Our Founder

Sir (William) Randal Cremer was born in Fareham in 1828 in abject poverty. Having only the most basic education, he ended up working in the shipyards at age twelve. Cremer made his way upward with his exceptional skills as an organiser, becoming one of the first representatives of the working class in Parliament which he entered in 1885 as MP for Haggerston.

Cremer used his power as a Member of Parliament and his prestige as a labour leader to advance his passionate belief that peace was the only acceptable state for mankind and arbitration the method by which it could be achieved.

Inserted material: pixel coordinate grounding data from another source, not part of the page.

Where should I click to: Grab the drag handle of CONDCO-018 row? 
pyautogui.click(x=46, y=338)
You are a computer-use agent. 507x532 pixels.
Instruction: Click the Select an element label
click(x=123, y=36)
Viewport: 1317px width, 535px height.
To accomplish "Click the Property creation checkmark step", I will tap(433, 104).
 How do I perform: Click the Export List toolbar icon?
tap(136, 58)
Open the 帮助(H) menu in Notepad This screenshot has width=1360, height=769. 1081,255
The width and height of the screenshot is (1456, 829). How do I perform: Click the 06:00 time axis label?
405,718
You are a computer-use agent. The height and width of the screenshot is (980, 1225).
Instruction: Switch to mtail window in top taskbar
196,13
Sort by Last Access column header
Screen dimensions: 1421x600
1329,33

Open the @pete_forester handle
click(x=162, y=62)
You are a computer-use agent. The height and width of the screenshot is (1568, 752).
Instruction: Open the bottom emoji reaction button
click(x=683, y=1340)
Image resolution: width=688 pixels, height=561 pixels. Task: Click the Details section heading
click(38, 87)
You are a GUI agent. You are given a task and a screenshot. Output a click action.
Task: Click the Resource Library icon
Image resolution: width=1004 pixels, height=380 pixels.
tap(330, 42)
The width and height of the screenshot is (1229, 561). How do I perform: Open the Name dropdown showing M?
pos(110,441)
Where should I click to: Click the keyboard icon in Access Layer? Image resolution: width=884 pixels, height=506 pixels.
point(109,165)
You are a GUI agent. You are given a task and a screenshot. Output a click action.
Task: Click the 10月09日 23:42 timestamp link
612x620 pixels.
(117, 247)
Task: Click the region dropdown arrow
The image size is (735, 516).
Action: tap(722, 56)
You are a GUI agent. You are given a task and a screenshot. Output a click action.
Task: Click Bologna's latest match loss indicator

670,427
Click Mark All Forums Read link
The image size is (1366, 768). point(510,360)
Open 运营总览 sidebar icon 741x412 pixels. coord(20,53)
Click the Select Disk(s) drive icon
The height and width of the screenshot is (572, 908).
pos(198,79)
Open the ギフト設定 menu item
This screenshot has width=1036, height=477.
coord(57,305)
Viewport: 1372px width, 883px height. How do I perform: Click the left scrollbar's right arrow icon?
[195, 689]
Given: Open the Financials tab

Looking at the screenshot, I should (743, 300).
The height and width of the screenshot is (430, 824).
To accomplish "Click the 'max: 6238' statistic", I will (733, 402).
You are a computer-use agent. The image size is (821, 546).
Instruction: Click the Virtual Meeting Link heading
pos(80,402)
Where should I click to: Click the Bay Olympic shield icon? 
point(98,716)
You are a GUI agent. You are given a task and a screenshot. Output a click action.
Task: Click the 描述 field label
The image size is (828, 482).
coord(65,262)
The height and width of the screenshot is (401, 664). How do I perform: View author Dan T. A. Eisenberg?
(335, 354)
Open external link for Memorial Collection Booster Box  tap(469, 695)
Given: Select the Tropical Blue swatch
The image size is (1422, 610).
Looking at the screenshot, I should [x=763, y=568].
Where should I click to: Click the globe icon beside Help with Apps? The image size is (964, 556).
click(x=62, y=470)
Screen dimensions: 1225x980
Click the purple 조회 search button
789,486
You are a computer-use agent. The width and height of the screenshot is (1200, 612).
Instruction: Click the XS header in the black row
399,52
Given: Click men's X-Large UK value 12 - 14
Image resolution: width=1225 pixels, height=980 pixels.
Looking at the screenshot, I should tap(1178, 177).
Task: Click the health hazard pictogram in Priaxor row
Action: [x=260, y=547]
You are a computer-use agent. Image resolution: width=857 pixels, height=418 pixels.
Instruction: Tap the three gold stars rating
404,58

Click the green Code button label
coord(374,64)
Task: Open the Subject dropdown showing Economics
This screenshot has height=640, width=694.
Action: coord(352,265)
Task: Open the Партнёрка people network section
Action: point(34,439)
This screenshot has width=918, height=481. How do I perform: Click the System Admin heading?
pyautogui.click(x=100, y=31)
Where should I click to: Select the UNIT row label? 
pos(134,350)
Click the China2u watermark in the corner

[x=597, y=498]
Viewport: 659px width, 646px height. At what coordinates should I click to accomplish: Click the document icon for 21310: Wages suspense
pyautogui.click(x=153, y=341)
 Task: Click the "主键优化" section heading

A committee of working men which he formed in 1870 to promote England’s neutrality during the Franco-Prussian conflict became the Workmen’s Peace Association in 1871. In turn, it provided the keystone for the International Arbitration League, an association to which he thereafter contributed both his time and his money.

In 1887, two years after entering Parliament, Cremer secured 234 signatures of members of Commons to a resolution addressed to the President and the Congress of the United States. This resolution urged the Congress to conclude with the government of Great Britain a treaty stipulating that disputes arising between the two governments which defied settlement by diplomacy should be referred to arbitration. In that same year Cremer, heading a delegation of British statesmen, presented the resolution to President Cleveland.

The resolution excited the interest of Frédéric Passy and other French deputies who invited Cremer and his colleagues to an exploratory meeting in Paris in 1888. As a result of this meeting the Inter-Parliamentary Union was formed and its first meeting held in Paris in 1889, with representatives from nine nations (United Kingdom, France, Italy, Belgium, Spain, Denmark, Hungary, the United States, and Liberia) in attendance. Cremer was elected Vice-President of the Union and Secretary of the British section, effectively founding the British Group of the IPU.

In 1903, Cremer was named the first British recipient of the Nobel Peace Prize for his role as ‘first father’ of the Inter-Parliamentary Union. This was well-deserved international recognition of Cremer’s efforts to champion a world where disputes between nations would be resolved by arbitration and friendly mediation, not by acts of aggression or war. In recalling his legacy, BGIPU hope that his vision will serve as inspiration to future generations of parliamentarians in their pursuit of peace and global harmony. In his own words, delivered in Oslo in January 1905 when he received the Nobel Peace Prize. “The darkness is ending, a new day is dawning, and the future is ours”.